SOURCE TEXT:
Content starts

Similar law in Alabama ruled unconstitutional
NEW YORK (Thomson Reuters Foundation) - Abortion rights groups challenged Texas’ sweeping anti-abortion law in federal court on Monday, as a federal judge in Alabama ruled that the state’s similar restrictions on abortion were unconstitutional.
In its second challenge to Texas’ House Bill 2, which already has closed half the state’s abortion clinics, the Center for Reproductive Rights is arguing against the law’s provision that every abortion provider meet the hospital-grade standards of an ambulatory surgical centre - or ASCs, which provide same-day surgeries that do not require overnight stays - even though most abortions occur in the first trimester and do not involve surgery.
If that requirement goes into effect on Sept. 1 as scheduled, Texas, the nation’s second largest state in area and population, would be left with fewer than 10 abortion providers. With large swaths of the state already without abortion clinics, the lawsuit argues the provision puts undue burdens on clinics and the women they serve.
Proponents of the restrictions argue that they are all measures to ensure women’s safety. Critics counter that they are unnecessary, Targeted Regulations against Abortion Providers - or TRAP laws - aimed at closing down clinics.
The trial in Austin, expected to end on Aug. 7, also will hear arguments against the law’s requirement that doctors performing abortions have admitting privileges in hospitals within 30 miles.
Abortion rights activists maintain that such admitting privileges are unnecessary, as complications from the procedure are rare and hospital emergency rooms typically will admit and treat anyone who arrives in distress.
This part of the current challenge is specifically on behalf of clinics operated by Whole Woman’s Health in McAllen and Reproductive Services in El Paso, both of which have closed due to the requirement.
Their shuttering has left the Rio Grande Valley without any abortion providers. The closest clinic is at least a 500-mile (800-km) roundtrip car ride away, which the suit argues poses a major barrier to the region’s women exercising their constitutional right to abortion.
“If the additional regulations we are challenging in this case are allowed to go into effect, they would leave a state of more than 26 million people and 270,000 square miles (70 million hectares) with fewer than 10 clinics offering safe, legal care to women who have made the decision to end a pregnancy,” Nancy Northup, president and CEO of the Center for Reproductive Rights, said in a statement.
“This is a patently unconstitutional and potentially life-threatening assault on women’s rights and health, and we look to the court to block its enforcement before it places any more women in harm’s way.”
As the federal court in Austin began hearing the case, another federal court in Montgomery ruled that a similar Alabama law regarding hospital admitting privileges was unconstitutional.
U.S. District Judge Myron Thompson ruled that the law, which would have led to the closure of three of Alabama’s five abortion clinics, placed undue burden on a woman’s ability to choose to terminate a pregnancy by making it unnecessarily difficult to obtain an abortion.
Last week, the U.S. Court of Appeals for the Fifth Circuit kept Mississippi’s only abortion clinic open by upholding a preliminary injunction blocking a Mississippi law requiring hospital admitting privileges for abortion providers.

Content ends

ENTRIES SHOWN:
Content starts

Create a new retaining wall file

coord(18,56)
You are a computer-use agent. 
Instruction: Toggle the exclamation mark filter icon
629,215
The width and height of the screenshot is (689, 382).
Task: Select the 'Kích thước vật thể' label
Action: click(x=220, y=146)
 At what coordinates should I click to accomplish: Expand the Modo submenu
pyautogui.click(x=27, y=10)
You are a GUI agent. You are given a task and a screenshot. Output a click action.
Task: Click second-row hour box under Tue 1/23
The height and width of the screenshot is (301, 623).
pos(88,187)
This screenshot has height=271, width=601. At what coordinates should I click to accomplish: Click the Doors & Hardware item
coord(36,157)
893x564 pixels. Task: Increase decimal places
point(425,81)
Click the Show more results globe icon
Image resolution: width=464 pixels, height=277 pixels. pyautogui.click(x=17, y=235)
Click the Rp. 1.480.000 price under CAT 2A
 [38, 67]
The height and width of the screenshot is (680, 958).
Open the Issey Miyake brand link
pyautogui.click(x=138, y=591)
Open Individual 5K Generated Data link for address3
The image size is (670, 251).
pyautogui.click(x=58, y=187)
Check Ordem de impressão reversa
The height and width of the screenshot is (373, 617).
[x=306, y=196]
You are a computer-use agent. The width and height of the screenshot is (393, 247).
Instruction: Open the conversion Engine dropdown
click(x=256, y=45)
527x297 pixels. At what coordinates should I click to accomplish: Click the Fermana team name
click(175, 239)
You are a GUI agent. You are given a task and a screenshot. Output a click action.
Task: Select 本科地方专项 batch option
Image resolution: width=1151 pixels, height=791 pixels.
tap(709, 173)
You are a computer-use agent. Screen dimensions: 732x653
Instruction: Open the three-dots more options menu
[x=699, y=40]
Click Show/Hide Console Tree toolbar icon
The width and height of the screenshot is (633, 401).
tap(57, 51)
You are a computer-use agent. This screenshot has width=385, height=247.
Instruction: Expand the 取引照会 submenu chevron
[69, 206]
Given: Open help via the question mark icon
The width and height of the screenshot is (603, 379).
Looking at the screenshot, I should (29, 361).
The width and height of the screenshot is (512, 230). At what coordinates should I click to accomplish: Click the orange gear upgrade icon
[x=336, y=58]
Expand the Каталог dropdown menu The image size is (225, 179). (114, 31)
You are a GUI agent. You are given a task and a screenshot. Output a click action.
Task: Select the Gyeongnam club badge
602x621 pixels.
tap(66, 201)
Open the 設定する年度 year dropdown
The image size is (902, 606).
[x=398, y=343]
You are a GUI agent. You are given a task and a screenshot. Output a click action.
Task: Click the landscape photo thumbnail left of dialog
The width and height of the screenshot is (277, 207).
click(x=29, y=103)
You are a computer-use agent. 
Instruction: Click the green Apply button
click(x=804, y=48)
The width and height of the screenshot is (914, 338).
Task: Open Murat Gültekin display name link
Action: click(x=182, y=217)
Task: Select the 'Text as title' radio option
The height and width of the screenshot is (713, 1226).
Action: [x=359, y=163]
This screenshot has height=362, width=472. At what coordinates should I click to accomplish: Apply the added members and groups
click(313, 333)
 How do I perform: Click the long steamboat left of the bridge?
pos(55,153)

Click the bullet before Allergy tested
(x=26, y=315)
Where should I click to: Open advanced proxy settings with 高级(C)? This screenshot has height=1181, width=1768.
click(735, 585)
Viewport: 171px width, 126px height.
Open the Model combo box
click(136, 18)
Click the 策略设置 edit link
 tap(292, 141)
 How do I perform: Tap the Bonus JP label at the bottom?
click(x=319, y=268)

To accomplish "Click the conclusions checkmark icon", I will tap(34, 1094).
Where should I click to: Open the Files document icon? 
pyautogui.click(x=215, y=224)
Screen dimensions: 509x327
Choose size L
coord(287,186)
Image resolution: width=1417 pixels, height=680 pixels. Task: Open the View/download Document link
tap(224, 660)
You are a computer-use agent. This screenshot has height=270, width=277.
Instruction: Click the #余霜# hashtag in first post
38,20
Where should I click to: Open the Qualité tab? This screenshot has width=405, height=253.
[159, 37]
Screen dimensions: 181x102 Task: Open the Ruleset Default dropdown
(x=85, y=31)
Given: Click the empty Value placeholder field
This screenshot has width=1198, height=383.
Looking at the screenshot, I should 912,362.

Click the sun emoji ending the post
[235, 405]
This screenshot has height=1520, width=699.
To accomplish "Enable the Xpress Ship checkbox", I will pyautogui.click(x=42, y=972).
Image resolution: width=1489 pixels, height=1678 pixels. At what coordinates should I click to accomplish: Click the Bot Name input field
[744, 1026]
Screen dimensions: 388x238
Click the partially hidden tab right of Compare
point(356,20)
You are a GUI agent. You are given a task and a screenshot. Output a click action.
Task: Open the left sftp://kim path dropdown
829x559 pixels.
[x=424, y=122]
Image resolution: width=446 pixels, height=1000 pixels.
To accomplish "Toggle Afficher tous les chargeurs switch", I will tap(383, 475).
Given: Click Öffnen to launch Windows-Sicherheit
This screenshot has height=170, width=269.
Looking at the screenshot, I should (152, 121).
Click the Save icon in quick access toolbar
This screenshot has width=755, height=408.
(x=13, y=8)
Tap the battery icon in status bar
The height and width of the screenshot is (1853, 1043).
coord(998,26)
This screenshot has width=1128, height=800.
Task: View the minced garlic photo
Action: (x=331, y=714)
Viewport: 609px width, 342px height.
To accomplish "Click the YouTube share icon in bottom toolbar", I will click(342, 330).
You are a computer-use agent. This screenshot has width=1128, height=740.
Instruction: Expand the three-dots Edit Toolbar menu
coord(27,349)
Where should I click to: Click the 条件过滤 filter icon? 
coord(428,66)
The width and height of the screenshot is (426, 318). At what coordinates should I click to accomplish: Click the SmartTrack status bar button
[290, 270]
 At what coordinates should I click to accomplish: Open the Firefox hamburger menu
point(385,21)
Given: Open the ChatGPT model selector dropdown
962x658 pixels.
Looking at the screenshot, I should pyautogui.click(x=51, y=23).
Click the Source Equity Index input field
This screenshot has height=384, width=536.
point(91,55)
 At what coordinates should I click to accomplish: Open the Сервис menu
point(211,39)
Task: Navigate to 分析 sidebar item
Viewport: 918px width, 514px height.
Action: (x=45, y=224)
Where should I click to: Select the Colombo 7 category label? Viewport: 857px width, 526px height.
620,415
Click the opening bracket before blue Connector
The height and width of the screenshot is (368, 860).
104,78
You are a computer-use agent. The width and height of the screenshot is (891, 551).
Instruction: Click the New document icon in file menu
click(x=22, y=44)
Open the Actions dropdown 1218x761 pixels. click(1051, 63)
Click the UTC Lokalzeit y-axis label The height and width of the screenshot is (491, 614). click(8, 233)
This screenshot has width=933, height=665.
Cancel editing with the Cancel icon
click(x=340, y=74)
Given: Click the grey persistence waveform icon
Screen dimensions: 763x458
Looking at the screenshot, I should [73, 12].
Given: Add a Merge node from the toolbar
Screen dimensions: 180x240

Content ends

EXERCISE AIM:
Please write out the passage of the Texas abortion law article starting with "In its second" and going on through "not involve surgery.".

TASK ANSWER:
In its second challenge to Texas’ House Bill 2, which already has closed half the state’s abortion clinics, the Center for Reproductive Rights is arguing against the law’s provision that every abortion provider meet the hospital-grade standards of an ambulatory surgical centre - or ASCs, which provide same-day surgeries that do not require overnight stays - even though most abortions occur in the first trimester and do not involve surgery.